═══ Record extracts
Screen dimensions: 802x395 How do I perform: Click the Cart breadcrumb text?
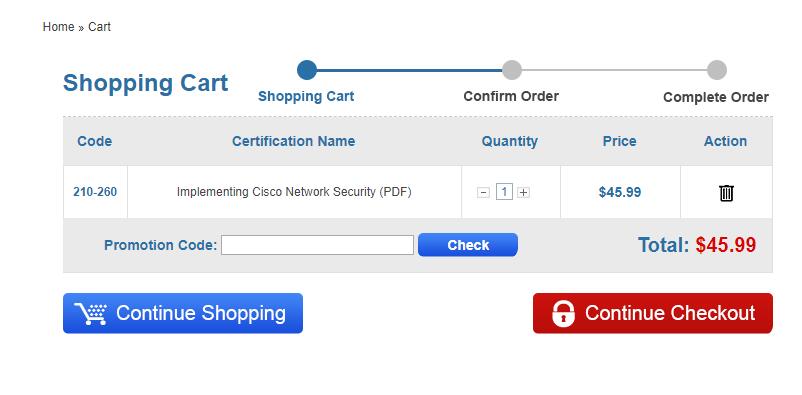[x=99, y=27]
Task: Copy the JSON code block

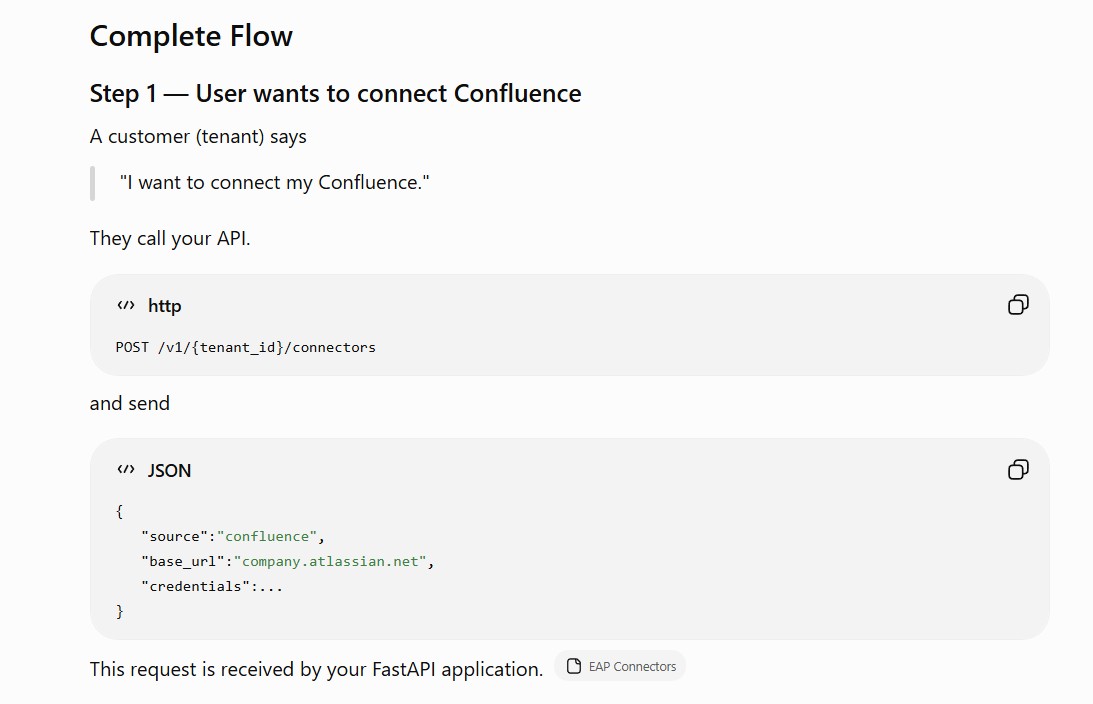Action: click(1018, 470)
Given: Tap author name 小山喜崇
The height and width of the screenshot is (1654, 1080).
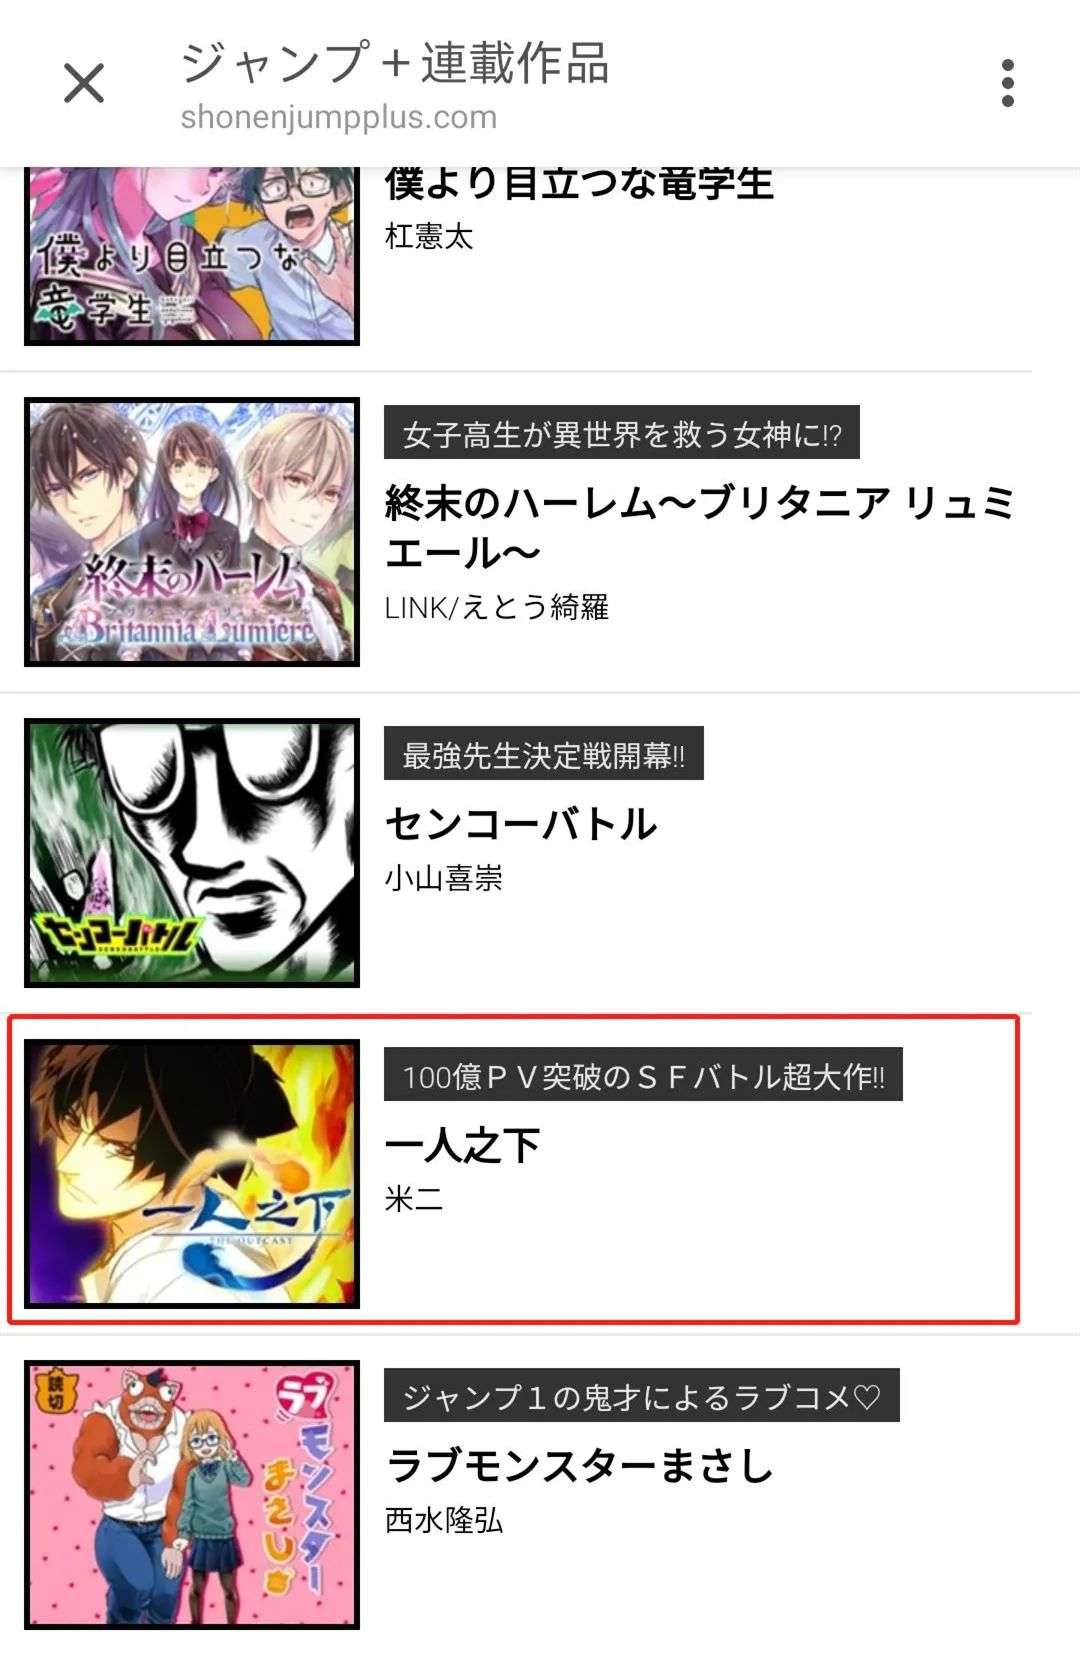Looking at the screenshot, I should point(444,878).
══════
> [Required work]
Give the lines again word for word, from the start of the records to the line holding "Given: Tap author name 小山喜崇", both included, and leave out any picture.

> [Answer for the task]
Screen dimensions: 802x395 How do I perform: Click the Cart breadcrumb text?
[x=99, y=27]
Task: Copy the JSON code block

Action: click(1018, 470)
Given: Tap author name 小山喜崇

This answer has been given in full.